**What you will do**
Could you repeat the entries below word for word, leaving nothing out?
[Task data]
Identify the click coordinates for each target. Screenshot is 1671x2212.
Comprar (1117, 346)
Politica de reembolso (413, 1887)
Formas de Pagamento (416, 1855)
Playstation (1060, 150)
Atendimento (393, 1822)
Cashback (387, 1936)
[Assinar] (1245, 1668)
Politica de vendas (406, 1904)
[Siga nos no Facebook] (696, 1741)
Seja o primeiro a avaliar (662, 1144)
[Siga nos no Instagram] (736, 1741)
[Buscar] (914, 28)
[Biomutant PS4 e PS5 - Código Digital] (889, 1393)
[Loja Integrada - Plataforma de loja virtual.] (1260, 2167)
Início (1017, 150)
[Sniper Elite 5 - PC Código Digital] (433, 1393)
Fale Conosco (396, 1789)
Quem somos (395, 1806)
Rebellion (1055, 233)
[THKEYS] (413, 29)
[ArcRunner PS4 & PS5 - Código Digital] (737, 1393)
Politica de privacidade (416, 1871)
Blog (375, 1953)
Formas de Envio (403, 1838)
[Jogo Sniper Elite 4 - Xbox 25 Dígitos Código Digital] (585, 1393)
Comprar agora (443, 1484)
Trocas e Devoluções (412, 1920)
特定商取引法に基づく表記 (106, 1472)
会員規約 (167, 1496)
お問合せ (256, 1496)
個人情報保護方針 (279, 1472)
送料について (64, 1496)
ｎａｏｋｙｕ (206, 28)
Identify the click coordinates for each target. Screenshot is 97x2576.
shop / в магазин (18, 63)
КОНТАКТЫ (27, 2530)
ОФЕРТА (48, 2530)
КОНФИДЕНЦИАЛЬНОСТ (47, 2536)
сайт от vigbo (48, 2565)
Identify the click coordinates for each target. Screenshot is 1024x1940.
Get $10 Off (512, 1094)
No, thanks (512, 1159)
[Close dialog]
[/Task data]
**Solution for this problem**
Identify the click coordinates for each target. Screenshot is 1671x2212.
Comprar (1117, 346)
Politica de reembolso (413, 1887)
Formas de Pagamento (416, 1855)
Playstation (1060, 150)
Atendimento (393, 1822)
Cashback (387, 1936)
[Assinar] (1245, 1668)
Politica de vendas (406, 1904)
[Siga nos no Facebook] (696, 1741)
Seja o primeiro a avaliar (662, 1144)
[Siga nos no Instagram] (736, 1741)
[Buscar] (914, 28)
[Biomutant PS4 e PS5 - Código Digital] (889, 1393)
[Loja Integrada - Plataforma de loja virtual.] (1260, 2167)
Início (1017, 150)
[Sniper Elite 5 - PC Código Digital] (433, 1393)
Fale Conosco (396, 1789)
Quem somos (395, 1806)
Rebellion (1055, 233)
[THKEYS] (413, 29)
[ArcRunner PS4 & PS5 - Código Digital] (737, 1393)
Politica de privacidade (416, 1871)
Blog (375, 1953)
Formas de Envio (403, 1838)
[Jogo Sniper Elite 4 - Xbox 25 Dígitos Código Digital] (585, 1393)
Comprar agora (443, 1484)
Trocas e Devoluções (412, 1920)
特定商取引法に基づく表記 (106, 1472)
会員規約 (167, 1496)
お問合せ (256, 1496)
個人情報保護方針 (279, 1472)
送料について (64, 1496)
ｎａｏｋｙｕ (206, 28)
Identify the click coordinates for each target. Screenshot is 97x2576.
shop / в магазин (18, 63)
КОНТАКТЫ (27, 2530)
ОФЕРТА (48, 2530)
КОНФИДЕНЦИАЛЬНОСТ (47, 2536)
сайт от vigbo (48, 2565)
Identify the click coordinates for each target. Screenshot is 1024x1940.
Get $10 Off (512, 1094)
No, thanks (512, 1159)
[Close dialog]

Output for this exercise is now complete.